Three of the four congressional seats in New Hampshire are on the ballot this fall, and regardless of the outcomes, the nation's first presidential primary state will have a vastly altered political profile when the 112th Congress convenes in January. Ironically, the big shift has less to do with the winners in November than with who is not on the ballot.
"The biggest thing we lose is [Sen.] Judd Gregg," said Tom Rath, a Republican strategist and former state attorney general. "Judd Gregg's not going to get replaced. It took Judd Gregg 30 years to get what he has now."
The big New Hampshire story in this election cycle has been the likelihood that Democrats may lose the two House seats they captured in 2006, and former state attorney general Kelly Ayotte, having survived a tough tea party challenge in the GOP primary, is favored to succeed Gregg. Freshman Democratic Sen. Jeanne Shaheen is not on the ballot this year and could be the only member of the current delegation returning to Washington in 2011.
Both House races are considered toss-ups or likely Republican pickups. And in the Senate race, Ayotte's white-knuckle primary victory over Ovide Lamontagne last week left her the favorite to beat Democratic Rep. Paul Hodes.
But even with such a dramatic triple-axle change in the face of the delegation, it is Gregg's retirement that will resonate most, according to power-brokers from both parties. His departure ends a level of seniority and expertise that even Democrats acknowledge was beneficial to New Hampshire. "He certainly has been a good provider for the state in terms of federal appropriations," said Lou D'Allesandro, a Democratic state senator.
Even Democrats acknowledge that former Republican Rep. Charles Bass enjoys a significant name-recognition edge over the Democratic nominee, Ann McClane Kuster, in the contest to succeed Hodes, who bounced Bass in 2006. The anti-incumbent wave has put Democratic Rep. Carol Shea-Porter at risk of losing to Manchester mayor Frank Guinta who, like Bass, survived a testy GOP primary.
Republicans argue that such an erosion of the recent Democratic gains would constitute a course correction, a "return to normal" in keeping with the Granite State's true ideological fabric.
"What you're really going to see is a dramatic political shift because for a short period here the Democrats have had the luxury of having some far-left representatives who really don't reflect the values and principles of New Hampshire," said Stephen Meyers, a Republican fundraiser based in the state.
Democrats, of course, disagree, arguing that New Hampshire's new demographic reality, which state party chair Ray Buckley claims cost Republicans an enrollment loss of 75,000 members from 2002 to 2010.
"A lot of the media around the country, and to some extent here in the state, have bought into the national narrative that I just don't see happening here," Buckley said Monday. "New Hampshire has had a significant transformation over the last eight years."
Democrats say they've done well for the state with two congressional members who backed Obama in the 2008 primary, and continue to have good relationships with the White House.
"We would lose that plus position that we have held, because both of our members of the House have had a pretty good profile over these last four years," D'Allesandro said.
Andrew Smith, director of the University of New Hampshire Survey Center, predicts that the November election results could be "an inverse of 2006" with Republicans picking up all the federal offices.
How a Gregg-less New Hampshire delegation would fare hinges, say strategists in both parties, on the makeup of the new Congress it joins in January.
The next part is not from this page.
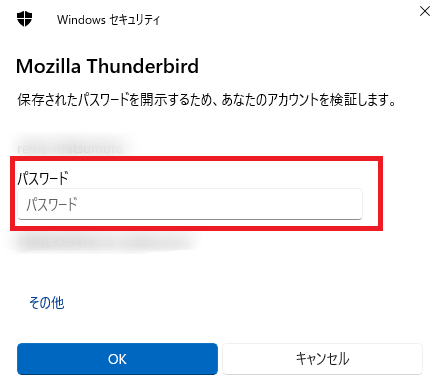The width and height of the screenshot is (441, 389).
Task: Click the キャンセル button
Action: (322, 359)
Hodes has worked to package himself as a "fiscal conservative." Ayotte was one of the few Republicans to survive a robust tea party Senate challenge. And Shaheen could distinguish herself as a swing-state Democratic stalwart, even though her two-year tenure puts her near the bottom of the Senate seniority rankings.
"You've got to wait and see how things would mesh if the group came in, but there could be an almost total change," Rath said.
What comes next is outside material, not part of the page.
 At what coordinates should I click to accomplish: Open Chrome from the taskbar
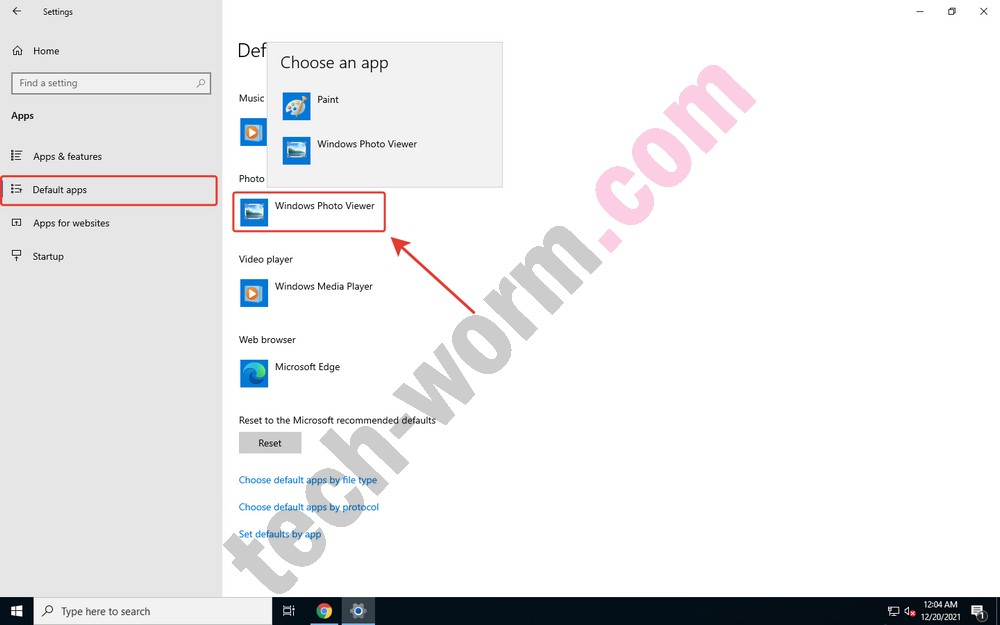point(324,611)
If Republicans take control of the House, a Bass win could yield unexpected advantages for the state. Bass has been trumpeting to voters that his six previous terms would count toward seniority, truncating the track to choice committee assignments.
Regardless of the vintage of its congressional delegates come January, the presidential calendar will help ensure that New Hampshire members are not ignored or neglected on the Hill, Smith said.
"Because of the presidential primary and because you have so many people [in Congress] who think they ought to be running for president, I think folks get a little more attention than they ought to be getting," he said.